Python 3.x 与Pandas和fuzzyfuzzy的模糊字符串匹配；KeyError:'；名称'；_Python 3.x_Pandas_Fuzzywuzzy

Python 3.x 与Pandas和fuzzyfuzzy的模糊字符串匹配；KeyError:'；名称'；

python-3.x pandas

Python 3.x 与Pandas和fuzzyfuzzy的模糊字符串匹配；KeyError:'；名称'；,python-3.x,pandas,fuzzywuzzy,Python 3.x,Pandas,Fuzzywuzzy,我有这样的数据文件- 我还有另一个数据文件，它有所有正确的国家名称。为了匹配我在下面使用的两个文件： from fuzzywuzzy import process import pandas as pd names_array=[] ratio_array=[] def match_names(wrong_names,correct_names): for row in wrong_names: x=process.extractOne(row, corre

我有这样的数据文件-

我还有另一个数据文件，它有所有正确的国家名称。为了匹配我在下面使用的两个文件：

from fuzzywuzzy import process
import pandas as pd




names_array=[]
ratio_array=[]
def match_names(wrong_names,correct_names):
    for row in wrong_names:
         x=process.extractOne(row, correct_names)
         names_array.append(x[0])
         ratio_array.append(x[1])
    return names_array,ratio_array



#Wrong country names dataset
df=pd.read_csv("wrong-country-names.csv",encoding="ISO-8859-1")
wrong_names=df['name'].dropna().values

#Correct country names dataset
choices_df=pd.read_csv("country-names.csv",encoding="ISO-8859-1")
correct_names=choices_df['name'].values

name_match,ratio_match=match_names(wrong_names,correct_names)

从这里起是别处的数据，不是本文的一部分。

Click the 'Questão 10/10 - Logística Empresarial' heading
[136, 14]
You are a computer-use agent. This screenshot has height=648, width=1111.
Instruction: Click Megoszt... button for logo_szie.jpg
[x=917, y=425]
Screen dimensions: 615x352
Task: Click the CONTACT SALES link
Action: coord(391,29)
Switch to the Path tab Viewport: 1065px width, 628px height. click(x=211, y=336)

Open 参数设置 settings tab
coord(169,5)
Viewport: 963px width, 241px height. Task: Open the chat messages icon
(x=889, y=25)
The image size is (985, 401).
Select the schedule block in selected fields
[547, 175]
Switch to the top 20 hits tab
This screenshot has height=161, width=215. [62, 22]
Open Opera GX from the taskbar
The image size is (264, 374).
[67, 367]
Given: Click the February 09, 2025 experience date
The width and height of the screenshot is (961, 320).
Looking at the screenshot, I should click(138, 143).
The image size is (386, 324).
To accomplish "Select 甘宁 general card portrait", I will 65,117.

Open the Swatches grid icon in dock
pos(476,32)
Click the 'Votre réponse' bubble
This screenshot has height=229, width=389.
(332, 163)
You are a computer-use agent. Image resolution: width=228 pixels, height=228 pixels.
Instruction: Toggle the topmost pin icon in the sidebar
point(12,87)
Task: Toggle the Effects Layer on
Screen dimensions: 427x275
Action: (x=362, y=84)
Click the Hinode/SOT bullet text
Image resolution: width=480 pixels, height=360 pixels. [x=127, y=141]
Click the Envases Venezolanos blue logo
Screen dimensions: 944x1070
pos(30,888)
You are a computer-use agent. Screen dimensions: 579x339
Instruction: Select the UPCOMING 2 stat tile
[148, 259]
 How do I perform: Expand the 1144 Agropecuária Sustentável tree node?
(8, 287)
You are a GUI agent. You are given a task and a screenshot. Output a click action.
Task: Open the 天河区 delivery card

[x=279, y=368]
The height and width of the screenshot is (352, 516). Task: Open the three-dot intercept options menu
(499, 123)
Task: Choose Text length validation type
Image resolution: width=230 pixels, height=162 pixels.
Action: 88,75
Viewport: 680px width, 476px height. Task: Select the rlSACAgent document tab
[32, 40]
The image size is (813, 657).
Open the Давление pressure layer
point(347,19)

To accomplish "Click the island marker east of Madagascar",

df['correct_country_name']=pd.Series(name_match)
df['country_names_ratio']=pd.Series(ratio_match)

df.to_csv("string_matched_country_names.csv")

print(df[['name','correct_country_name','country_names_ratio']].head(10))

我得到以下错误：

runfile('C:/Users/Drashti Bhatt/Desktop/untitled0.py', wdir='C:/Users/Drashti Bhatt/Desktop')
Traceback (most recent call last):

  File "<ipython-input-155-a1fd87d9f661>", line 1, in <module>
    runfile('C:/Users/Drashti Bhatt/Desktop/untitled0.py', wdir='C:/Users/Drashti Bhatt/Desktop')

  File "C:\Users\Drashti Bhatt\Anaconda3\lib\site-packages\spyder_kernels\customize\spydercustomize.py", line 827, in runfile
    execfile(filename, namespace)

  File "C:\Users\Drashti Bhatt\Anaconda3\lib\site-packages\spyder_kernels\customize\spydercustomize.py", line 110, in execfile
    exec(compile(f.read(), filename, 'exec'), namespace)

  File "C:/Users/Drashti Bhatt/Desktop/untitled0.py", line 17, in <module>
    wrong_names=df['name'].dropna().values

  File "C:\Users\Drashti Bhatt\Anaconda3\lib\site-packages\pandas\core\frame.py", line 2927, in __getitem__
    indexer = self.columns.get_loc(key)

  File "C:\Users\Drashti Bhatt\Anaconda3\lib\site-packages\pandas\core\indexes\base.py", line 2659, in get_loc
    return self._engine.get_loc(self._maybe_cast_indexer(key))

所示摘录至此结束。